# FRAGMENTO DE TEXTO:
● ● ● ● ●
No hay una definición homogénea de ciudad, pues la misma palabra designa a un pequeño asentamiento con un gobierno centralizado en unas pocas personas o una aglomeración de más de 40 millones de personas (como el caso de Tokio), que requiere de miles de funcionarios para su administración y control y que produce billones de dólares como producto de sus actividades. Se puede adoptar una definición amplia que reconoce que la ciudad es cualquier área en la que “la densidad de población humana y de edificios aumente constantemente, y con ellas las infraestructuras y el nivel medio de renta de la población”, como lo ha propuesto Schilthuizen.

La segunda parte del siglo XVIII, con la imposición de las reformas borbónicas, fue la época de la fundación de la mayoría de las ciudades en América Latina, por lo que el objetivo más importante del ordenamiento urbano fue el control de la población. Foucault ha mostrado que ese ordenamiento buscaba eliminar los amontonamientos (incrementando la “distancia social”), dar cabida a las nuevas funciones económicas y administrativas, regular las relaciones con el campo circundante y prever el crecimiento. Para lograrlo, las calles debían cumplir cuatro funciones: la higiene y ventilación para despejar los contaminantes; la disposición del comercio interior; la articulación y comunicación con las rutas externas bajo el control aduanero; y permitir la vigilancia, ante la caída de las murallas que cerraban la ciudad de noche. Jane Jacobs subrayó que hablar de la ciudad es hablar de sus calles y aceras, de su trazado, de los espacios que delimitan y de sus funciones. El ordenamiento urbano atiende aun a los mismos objetivos, ligeramente transformados: establecer la estructura urbana (legislar sobre la diversidad de la exclusión y la segregación); definir y legitimar los usos del suelo (base de la economía y la generación de riqueza basada en el precio del suelo); asegurar la movilidad (trazar las vías y los mecanismos para producir y generar flujos que controlen el contagio biológico y social); proveer espacio público (áreas de separación y frontera más que áreas de convergencia y encuentro) y asegurar el metabolismo urbano (proveer los mecanismos para ofrecer la energía necesaria para el funcionamiento).

El concepto de medio ambiente (derivado de la física de Newton) tiene una relación innegable con Lamark, quien en el amanecer del siglo XIX estableció la importancia de los fluidos para la vida (agua, aire y luz) y lo describió como “el conjunto de las acciones que se ejercen desde afuera sobre un ser viviente”. Foucault reflexionó sobre este tema en sus clases mostrando que, sin definirlo, el medio -ambiente, agrego yo- “está presente en el modo en que los urbanistas intentan reflejar y modificar el espacio urbano”. El medio -ambiente- será el ámbito en que se da la circulación, “un conjunto de datos naturales, ríos, pantanos, colinas, y un conjunto de datos artificiales, aglomeración de individuos, aglomeración de casas… una cantidad de efectos masivos que afectan a quienes viven en él… un campo de intervención donde, en vez de afectar a los individuos como un conjunto de sujetos de derecho capaces de acciones voluntarias … se tratará de afectar, precisamente, a una población … una multiplicidad de individuos que están y solo existen profunda, esencial, biológicamente ligados a la materialidad dentro de la cual existen”. Los individuos, poblaciones y grupos producen una serie de acontecimientos que interfieren con acontecimientos de tipo “casi natural que suceden a su alrededor”. Foucault continúa su pensamiento diciendo que le parece que con el problema técnico planteado por la ciudad “presenciamos … la irrupción del problema de la ´naturalidad´ de la especie humana dentro de un medio artificial”. Es decir, la intersección de la naturalidad de la especie humana “dentro de una relación de poder” que tiene condiciones y características históricas cambiantes, que afectan la manera como se evalúa el valor de la naturaleza en el conjunto de las relaciones de poder que imponen los precios y delimitan los derechos y condiciones de acceso a la naturaleza y a la vida urbana.
● ● ● ● ●
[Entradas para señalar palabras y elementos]

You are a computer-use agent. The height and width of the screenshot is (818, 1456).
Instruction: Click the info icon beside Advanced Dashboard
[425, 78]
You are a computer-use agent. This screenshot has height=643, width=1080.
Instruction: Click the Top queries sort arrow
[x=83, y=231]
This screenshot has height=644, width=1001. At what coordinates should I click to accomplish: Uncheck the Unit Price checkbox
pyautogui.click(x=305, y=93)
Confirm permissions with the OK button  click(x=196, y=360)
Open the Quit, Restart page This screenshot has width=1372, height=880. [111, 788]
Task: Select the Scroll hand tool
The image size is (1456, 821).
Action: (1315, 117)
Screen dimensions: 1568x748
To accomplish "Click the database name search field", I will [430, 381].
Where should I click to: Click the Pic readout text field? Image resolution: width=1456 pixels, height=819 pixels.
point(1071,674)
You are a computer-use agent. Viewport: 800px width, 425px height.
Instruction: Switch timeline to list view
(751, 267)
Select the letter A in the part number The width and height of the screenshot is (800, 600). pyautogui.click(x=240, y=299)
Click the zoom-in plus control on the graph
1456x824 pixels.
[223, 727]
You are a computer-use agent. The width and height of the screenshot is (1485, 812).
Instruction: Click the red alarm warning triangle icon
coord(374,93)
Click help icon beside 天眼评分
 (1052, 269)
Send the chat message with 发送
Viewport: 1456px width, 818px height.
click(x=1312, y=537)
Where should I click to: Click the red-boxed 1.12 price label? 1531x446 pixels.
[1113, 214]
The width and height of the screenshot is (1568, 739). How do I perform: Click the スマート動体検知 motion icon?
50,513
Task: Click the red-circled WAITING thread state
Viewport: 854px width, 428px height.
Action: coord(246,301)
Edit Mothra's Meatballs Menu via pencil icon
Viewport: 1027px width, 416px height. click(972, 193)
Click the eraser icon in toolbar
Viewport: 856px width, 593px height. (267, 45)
● ● ● ● ●
# CONSIGNAS:
[a] En el texto sobre la ciudad, ¿por qué no existe una definición homogénea de ciudad? Responde en una a tres oraciones.
[b] Prosigue el texto sobre la ciudad desde el punto en que termina.

# RESPUESTAS:
[a] Porque la misma palabra designa tanto un pequeño asentamiento con un gobierno centralizado en unas pocas personas como una aglomeración de más de 40 millones de personas, como Tokio. Esta última requiere miles de funcionarios para su administración y control y produce billones de dólares con sus actividades.

[b]
La relación entre ciudad y medio ambiente es indisoluble y no es posible considerar a una parte sin entender la otra, dentro de sistema de relaciones económicas y políticas concretas: la ciudad es más que un medio ambiente artificial, con fronteras delimitadas por los edificios y las calles, los acueductos y demás estructuras, que la separan del medio rural y dentro del cual hay un archipiélago de medioambientes naturales. Las acciones urbanas tienen efecto en toda la vida terrestre que, sin duda, desarrolla formas de adaptarse a un planeta urbanizado en gran medida. Los viajes y contactos han distribuido especies de plantas y animales en todo el planeta, muy lejos de sus lugares de origen, al punto de que una comparación entre la fauna y flora de comienzos del siglo XX con la actual mostraría la pérdida de gran parte de las especies de origen local y la presencia hoy de innumerables poblaciones ecológicas producidas por la aglomeración y los contactos del comercio y la globalización.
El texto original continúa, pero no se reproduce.